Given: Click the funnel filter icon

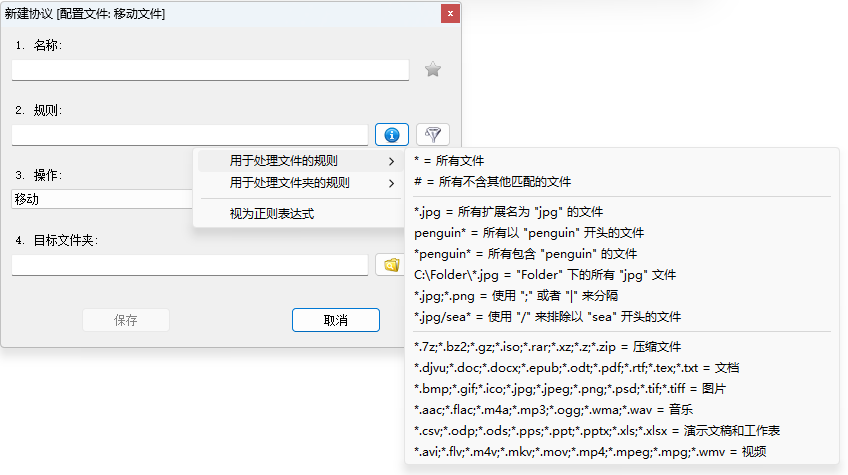Looking at the screenshot, I should point(432,134).
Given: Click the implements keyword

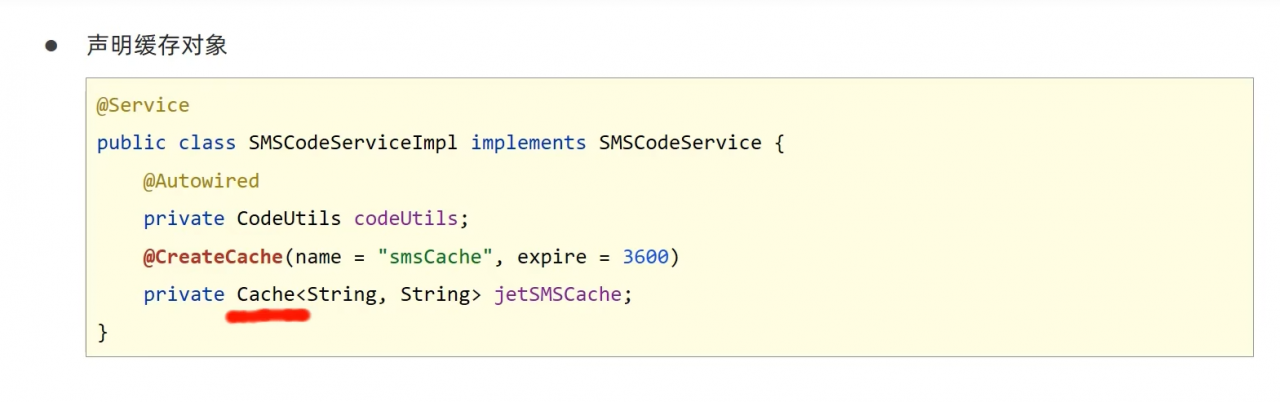Looking at the screenshot, I should [x=528, y=143].
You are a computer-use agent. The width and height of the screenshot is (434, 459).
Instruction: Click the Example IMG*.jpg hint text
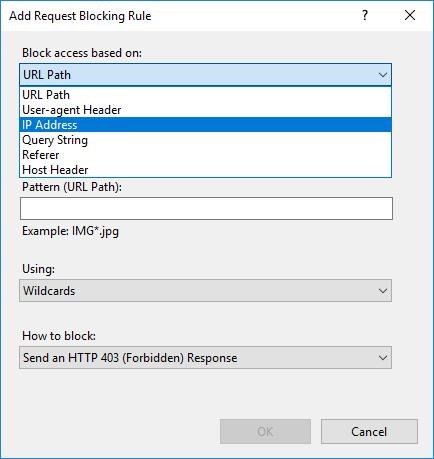coord(70,231)
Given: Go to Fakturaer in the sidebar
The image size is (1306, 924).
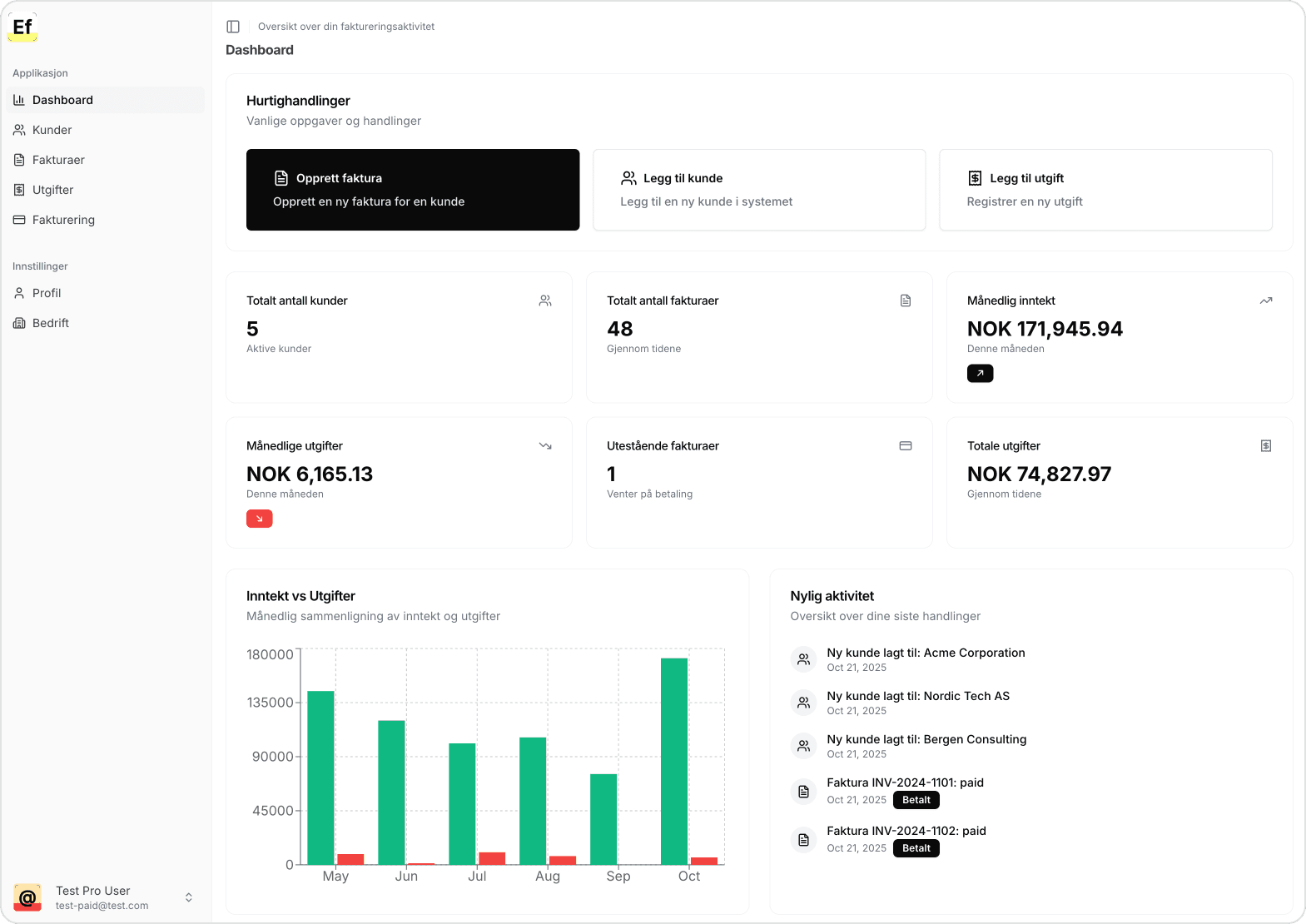Looking at the screenshot, I should pos(58,160).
::::
### Le problème
Citez mot pour mot toutes les lignes des données ci-dessus, en laissant les images de côté.

### Corrigé de l'exercice
Given: Click the funnel filter icon

Looking at the screenshot, I should point(432,134).
Given: Click the implements keyword

Looking at the screenshot, I should [x=528, y=143].
You are a computer-use agent. The width and height of the screenshot is (434, 459).
Instruction: Click the Example IMG*.jpg hint text
coord(70,231)
Given: Go to Fakturaer in the sidebar
The image size is (1306, 924).
Looking at the screenshot, I should pos(58,160).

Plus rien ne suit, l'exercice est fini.